* Begin *
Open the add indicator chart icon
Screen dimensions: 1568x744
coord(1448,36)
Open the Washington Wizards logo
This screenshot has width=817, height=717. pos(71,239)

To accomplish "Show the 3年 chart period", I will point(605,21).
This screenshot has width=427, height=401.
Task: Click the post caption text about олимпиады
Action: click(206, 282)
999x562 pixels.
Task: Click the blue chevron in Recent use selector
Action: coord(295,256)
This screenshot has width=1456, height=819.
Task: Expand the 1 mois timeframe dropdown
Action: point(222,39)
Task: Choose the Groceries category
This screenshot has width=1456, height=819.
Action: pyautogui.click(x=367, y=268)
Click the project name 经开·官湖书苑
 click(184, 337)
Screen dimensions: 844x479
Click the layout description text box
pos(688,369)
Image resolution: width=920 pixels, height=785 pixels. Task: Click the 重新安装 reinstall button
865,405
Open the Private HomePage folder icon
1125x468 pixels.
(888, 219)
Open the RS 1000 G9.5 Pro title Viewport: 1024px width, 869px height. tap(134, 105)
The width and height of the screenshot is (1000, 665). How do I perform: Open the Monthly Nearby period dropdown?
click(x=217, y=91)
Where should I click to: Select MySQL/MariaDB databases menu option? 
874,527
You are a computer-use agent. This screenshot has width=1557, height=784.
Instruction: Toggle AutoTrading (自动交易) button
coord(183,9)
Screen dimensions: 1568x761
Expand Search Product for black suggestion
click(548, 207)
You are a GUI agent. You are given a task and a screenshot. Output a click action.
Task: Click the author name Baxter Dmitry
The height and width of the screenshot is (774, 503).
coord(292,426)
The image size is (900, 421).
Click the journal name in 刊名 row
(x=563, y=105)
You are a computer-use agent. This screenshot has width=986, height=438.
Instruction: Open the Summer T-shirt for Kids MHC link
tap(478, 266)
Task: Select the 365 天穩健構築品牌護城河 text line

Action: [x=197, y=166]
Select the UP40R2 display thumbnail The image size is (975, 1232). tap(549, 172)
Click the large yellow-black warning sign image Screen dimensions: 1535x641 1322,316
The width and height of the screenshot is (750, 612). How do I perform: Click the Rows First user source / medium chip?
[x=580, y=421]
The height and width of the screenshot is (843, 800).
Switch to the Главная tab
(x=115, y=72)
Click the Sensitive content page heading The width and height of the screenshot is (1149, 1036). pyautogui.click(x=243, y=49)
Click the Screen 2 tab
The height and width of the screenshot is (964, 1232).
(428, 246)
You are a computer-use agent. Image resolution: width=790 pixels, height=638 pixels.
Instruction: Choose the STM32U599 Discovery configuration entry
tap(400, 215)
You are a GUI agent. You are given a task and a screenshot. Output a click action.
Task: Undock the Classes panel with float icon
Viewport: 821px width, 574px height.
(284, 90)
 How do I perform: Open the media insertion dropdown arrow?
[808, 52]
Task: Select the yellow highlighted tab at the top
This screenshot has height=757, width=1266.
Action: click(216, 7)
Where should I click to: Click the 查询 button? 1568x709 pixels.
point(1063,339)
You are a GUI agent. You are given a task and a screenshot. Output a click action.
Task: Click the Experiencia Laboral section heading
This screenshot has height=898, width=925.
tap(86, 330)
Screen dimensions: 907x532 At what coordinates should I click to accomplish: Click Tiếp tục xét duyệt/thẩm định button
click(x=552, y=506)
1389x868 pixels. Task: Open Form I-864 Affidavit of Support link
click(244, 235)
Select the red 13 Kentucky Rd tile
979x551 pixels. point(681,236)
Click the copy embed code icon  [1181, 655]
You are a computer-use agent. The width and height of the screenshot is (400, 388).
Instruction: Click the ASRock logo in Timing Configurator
* End *
YOUR GOAL:
Please reproduce, unchanged, the part of the records above that opens with the line containing "How do I perform: Open the media" and closes with the line containing "Click the copy", including both of those lines.

RESULT OF THIS EXERCISE:
 How do I perform: Open the media insertion dropdown arrow?
[808, 52]
Task: Select the yellow highlighted tab at the top
This screenshot has height=757, width=1266.
Action: click(216, 7)
Where should I click to: Click the 查询 button? 1568x709 pixels.
point(1063,339)
You are a GUI agent. You are given a task and a screenshot. Output a click action.
Task: Click the Experiencia Laboral section heading
This screenshot has height=898, width=925.
tap(86, 330)
Screen dimensions: 907x532 At what coordinates should I click to accomplish: Click Tiếp tục xét duyệt/thẩm định button
click(x=552, y=506)
1389x868 pixels. Task: Open Form I-864 Affidavit of Support link
click(244, 235)
Select the red 13 Kentucky Rd tile
979x551 pixels. point(681,236)
Click the copy embed code icon  [1181, 655]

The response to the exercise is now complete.